Thursday, December 20, 2007

Goldberg on the GOP's Newfound Fear of Religion

Michelle Goldberg has published an enlightening essay about the fear being expressed by many GOP pundits that the emphasis on religion in their party is getting out of hand. Apparently, Huckabee's religiosity frightens them. Here's a quote:

Over the years Republicans worked hard to organise Christian conservatives, sending consultants and cash to help turn churches into thousands of little political machines. They embraced figures like home-schooling guru Michael Farris, whose tiny, fundamentalist Patrick Henry College has been a top source of White House interns and GOP congressional aids. Farris started a group called Generation Joshua, directed by former Bush speechwriter Ned Ryun, which pays for home-schooled kids to work on Republican campaigns.

Now he's in Huckabee's corner. "It was the endorsement by prominent national home-school advocate Michael Farris that helped propel Huckabee to a surprising second-place finish in the Iowa straw poll in August," wrote the Washington Post on Monday. Home-schoolers, it said, "could also prove to be a powerful force on caucus night".

As mainstream conservatives recoil from what they've created, their cynicism is revealed - to us, but also, perhaps, to themselves. Obviously, some right-wing leaders always saw the pious masses as dupes who would vote against their economic interests if they could be convinced they were protecting marriage and Christmas.

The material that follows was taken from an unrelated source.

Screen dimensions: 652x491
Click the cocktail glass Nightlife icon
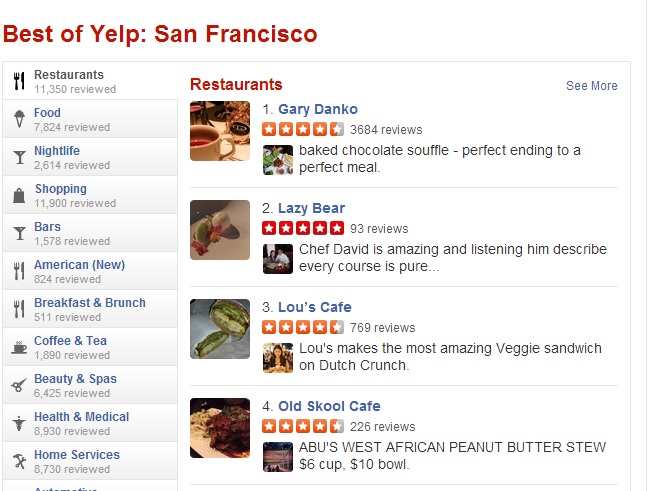[19, 158]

But there there's also a certain species of urbane Republican who live in liberal bastions and, feeling terribly oppressed by the mild contempt they face at cocktail parties, imagine a profound sympathy with the simple folk of the heartland. They're like alienated suburban kids in Che Guevara t-shirts who fantasize kinship with the authentic revolutionary souls in Chiapas or Cuba or Venezuela. Confronted with the actual individuals onto whom they've projected their political hallucinations, disillusionment is inevitable. Whatever their nostalgie de la boue, the privileged classes never really want to be ruled by the rabble. They want the rabble to help them rule.

1 comment:

P M Prescott said...

In the play and movie Cabaret there's the pivotal scene where they're at a roadside diner and a boy wearing the swastika and nazi uniform starts singing and almost everyone one stand up and joins hime. As they're driving away the Michael York Character asks the wealthy industrialist who had earlier boasted that it didn't matter if the Nazi's gain power, because the wealthy would still rule, "Still think you can control them?"
I also like Arianna Huffington's analogy of Huckabee being the Frankenstein's monster.